MATERIAL TO PROCESS:
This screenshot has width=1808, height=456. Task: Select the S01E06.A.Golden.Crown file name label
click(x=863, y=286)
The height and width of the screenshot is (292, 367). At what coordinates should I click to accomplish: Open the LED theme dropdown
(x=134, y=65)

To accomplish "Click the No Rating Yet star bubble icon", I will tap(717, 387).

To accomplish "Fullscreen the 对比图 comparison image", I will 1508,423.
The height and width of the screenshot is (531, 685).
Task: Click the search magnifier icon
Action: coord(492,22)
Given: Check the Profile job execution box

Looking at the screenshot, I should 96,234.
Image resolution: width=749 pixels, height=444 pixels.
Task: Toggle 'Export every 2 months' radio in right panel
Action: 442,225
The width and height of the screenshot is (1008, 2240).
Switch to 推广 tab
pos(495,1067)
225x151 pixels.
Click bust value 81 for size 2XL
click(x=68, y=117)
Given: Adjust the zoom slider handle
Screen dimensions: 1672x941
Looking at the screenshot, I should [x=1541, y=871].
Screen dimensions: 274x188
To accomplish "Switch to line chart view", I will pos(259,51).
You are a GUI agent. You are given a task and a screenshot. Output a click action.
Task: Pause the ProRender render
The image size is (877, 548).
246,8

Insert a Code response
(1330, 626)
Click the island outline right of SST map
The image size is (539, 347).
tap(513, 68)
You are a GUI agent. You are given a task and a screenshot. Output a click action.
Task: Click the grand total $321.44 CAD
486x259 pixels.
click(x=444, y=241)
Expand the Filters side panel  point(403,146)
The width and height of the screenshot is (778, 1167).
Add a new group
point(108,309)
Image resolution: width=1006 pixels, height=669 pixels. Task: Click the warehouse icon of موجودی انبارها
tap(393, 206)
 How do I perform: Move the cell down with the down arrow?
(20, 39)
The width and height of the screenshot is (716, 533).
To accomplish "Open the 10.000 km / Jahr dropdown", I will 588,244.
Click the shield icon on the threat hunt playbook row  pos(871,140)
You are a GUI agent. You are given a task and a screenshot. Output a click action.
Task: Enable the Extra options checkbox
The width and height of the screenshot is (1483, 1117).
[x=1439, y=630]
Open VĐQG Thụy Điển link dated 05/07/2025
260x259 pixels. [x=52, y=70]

STATED GOAL:
Reproduce all of the data above line for line, without changing any character.

TASK ANSWER:
This screenshot has width=1808, height=456. Task: Select the S01E06.A.Golden.Crown file name label
click(x=863, y=286)
The height and width of the screenshot is (292, 367). At what coordinates should I click to accomplish: Open the LED theme dropdown
(x=134, y=65)

To accomplish "Click the No Rating Yet star bubble icon", I will tap(717, 387).

To accomplish "Fullscreen the 对比图 comparison image", I will 1508,423.
The height and width of the screenshot is (531, 685).
Task: Click the search magnifier icon
Action: coord(492,22)
Given: Check the Profile job execution box

Looking at the screenshot, I should 96,234.
Image resolution: width=749 pixels, height=444 pixels.
Task: Toggle 'Export every 2 months' radio in right panel
Action: 442,225
The width and height of the screenshot is (1008, 2240).
Switch to 推广 tab
pos(495,1067)
225x151 pixels.
Click bust value 81 for size 2XL
click(x=68, y=117)
Given: Adjust the zoom slider handle
Screen dimensions: 1672x941
Looking at the screenshot, I should [x=1541, y=871].
Screen dimensions: 274x188
To accomplish "Switch to line chart view", I will pos(259,51).
You are a GUI agent. You are given a task and a screenshot. Output a click action.
Task: Pause the ProRender render
The image size is (877, 548).
246,8

Insert a Code response
(1330, 626)
Click the island outline right of SST map
The image size is (539, 347).
tap(513, 68)
You are a GUI agent. You are given a task and a screenshot. Output a click action.
Task: Click the grand total $321.44 CAD
486x259 pixels.
click(x=444, y=241)
Expand the Filters side panel  point(403,146)
The width and height of the screenshot is (778, 1167).
Add a new group
point(108,309)
Image resolution: width=1006 pixels, height=669 pixels. Task: Click the warehouse icon of موجودی انبارها
tap(393, 206)
 How do I perform: Move the cell down with the down arrow?
(20, 39)
The width and height of the screenshot is (716, 533).
To accomplish "Open the 10.000 km / Jahr dropdown", I will 588,244.
Click the shield icon on the threat hunt playbook row  pos(871,140)
You are a GUI agent. You are given a task and a screenshot. Output a click action.
Task: Enable the Extra options checkbox
The width and height of the screenshot is (1483, 1117).
[x=1439, y=630]
Open VĐQG Thụy Điển link dated 05/07/2025
260x259 pixels. [x=52, y=70]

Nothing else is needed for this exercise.